Interior Minister of Pakistan
- In office 25 August 2004 – 15 November 2007
- Prime Minister: Shaukat Aziz
- Preceded by: Faisal Saleh Hayat
- Succeeded by: Hamid Nawaz Khan (caretaker)

Minister for Water and Power
- In office 2002–2004
- Prime Minister: Zafarullah Khan Jamali

Chief Minister of the North-West Frontier Province
- In office 24 April 1994 – 12 November 1996
- President: Farooq Leghari
- Prime Minister: Benazir Bhutto
- Governor: Maj.Gen. Khurshid Ali Khan Lt.Gen. Arif Bangash

Member of the National Assembly of Pakistan
- In office 18 November 2002 – 31 May 2018
- Constituency: NA-8 (Charsadda-II)

Personal details
- Born: 20 August 1944 (age 82) Peshawar, North-West Frontier Province, British India
- Party: QWP (2008-present)
- Other political affiliations: PML (Q) (2002–2008) PPP (1988–2002)
- Relations: Hayat Muhammad Khan Sherpao (brother)
- Education: Edwardes College Peshawar
- Alma mater: Lawrence College, Murree Edwardes College Pakistan Military Academy

Military service
- Allegiance: Pakistan
- Branch/service: Pakistan Army
- Years of service: 1965–1977
- Rank: Major
- Unit: Probyns Horse Regiment-Armoured Corps
- Battles/wars: Indo-Pakistani War of 1965 Indo-Pakistani War of 1971

= Aftab Ahmad Khan Sherpao =

Pakistani politician

Aftab Ahmad Khan Sherpao (born 20 August 1944) is a Pakistani politician who is the current chairman of the centre-left Pashtun nationalist Qaumi Watan Party, after previously being a member of the Pakistan Peoples Party. He was a member of the National Assembly of Pakistan from November 2002 to May 2018.

Sherpao previously served as the Federal Interior Minister of Pakistan. He had earlier been the Federal Minister for Water and Power, Minister for Kashmir Affairs and Northern Areas and States & Frontier Regions and Minister for Interprovincial Coordination. Sherpao has also served as the 14th and 18th Chief Minister of the Khyber Pakhtunkhwa province

==Early life and education==
Sherpao was born on 20 August 1944.

He received his early education from Lawrence College Murree, and Edwardes College, Peshawar.
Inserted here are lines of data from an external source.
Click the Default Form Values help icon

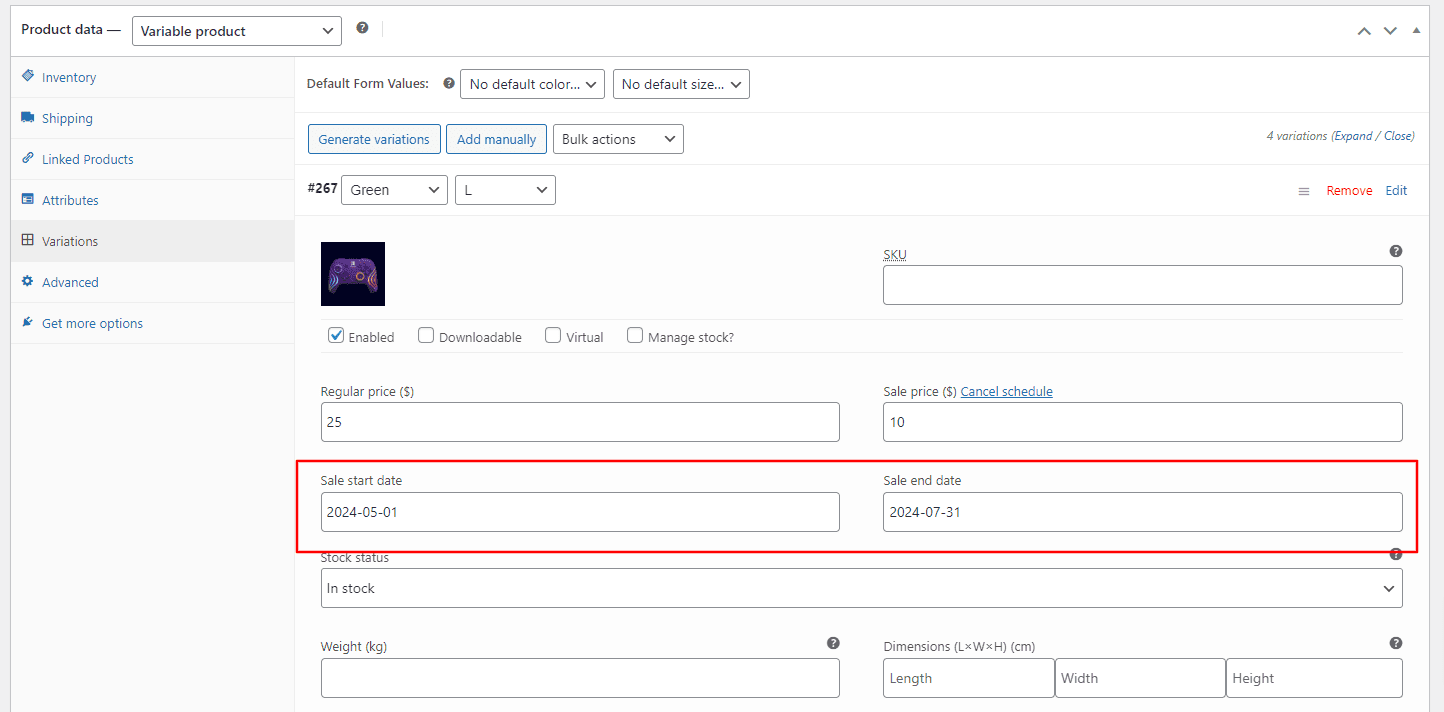click(x=449, y=84)
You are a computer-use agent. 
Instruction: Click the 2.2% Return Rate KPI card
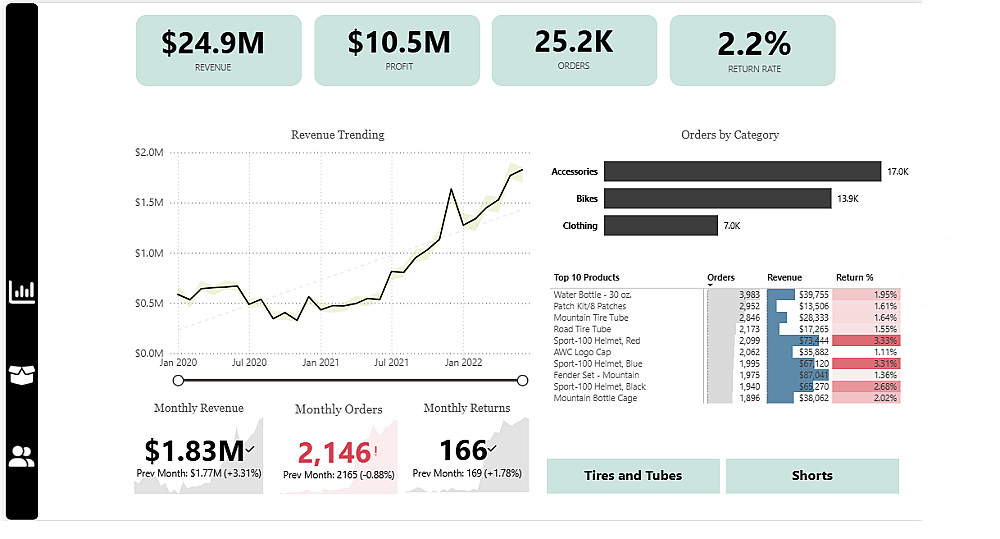pos(753,50)
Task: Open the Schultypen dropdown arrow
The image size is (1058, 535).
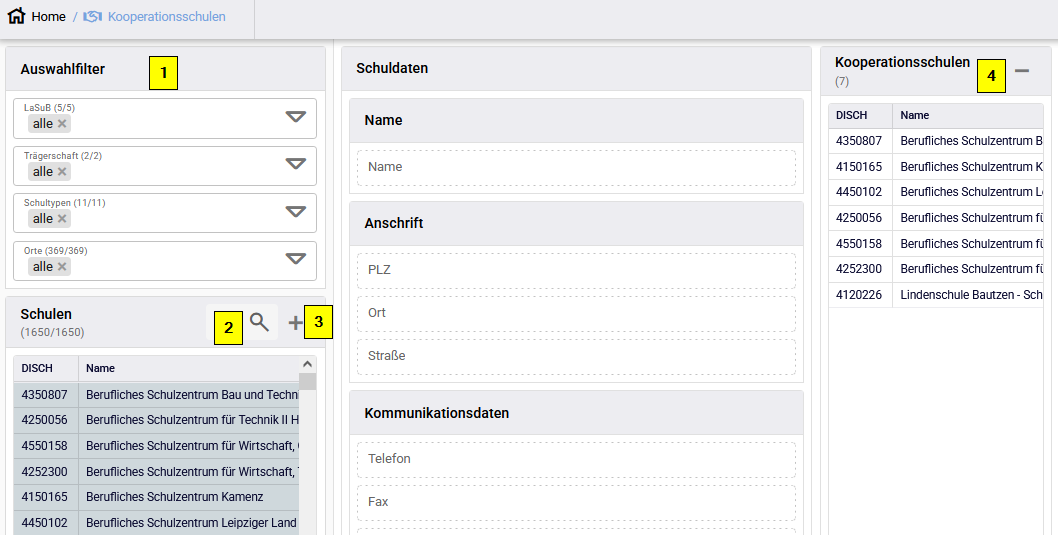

He joined Pakistan Military Academy with the 34th Long Course in 1964. After passing out from Pakistan Military Academy in 1965, he joined Pakistan Army where he served for 12 years, rising to the rank of Major. While in military, he took part in the Indo-Pakistani War of 1965 and Indo-Pakistani War of 1971.

He is brother of Hayat Sherpao, and alter ego of Subhan Ali Khan of Tangi.

==Political career==

Sherpao started his political career with Pakistan Peoples Party in 1975 after taking retirement from Pakistan Army on the advice of then Prime Minister of Pakistan Zulfikar Ali Bhutto after his elder brother Hayat Sherpao was assassinated in a bomb blast in Peshawar.

He was elected to National Assembly of Pakistan for the first time in the 1977 Pakistani general election on Pakistan Peoples Party seat from NA-3.

He boycotted the 1985 Pakistani general election.

He was re-elected to the National Assembly in the 1988 Pakistani general election.

He was elected as the Chief Minister of Khyber Pakhtunkhwa in 1988 and remained in the office from 2 December 1988 till 8 August 1990.

He became the Leader of the Opposition in the Provincial Assembly of Khyber Pakhtunkhwa following the 1990 Pakistani general election.

He was re-elected as the Chief Minister of Khyber Pakhtunkhwa in 1994 following the 1993 Pakistani general election, in which he defeated Afzal Khamosh of the Mazdoor Kisan Party by a narrow margin of 54 votes.

He remained Leader of the Opposition in the Provincial Assembly of Khyber Pakhtunkhwa from 1993 to 1997.

He was re-elected to the National Assembly in the 1997 Pakistani general election.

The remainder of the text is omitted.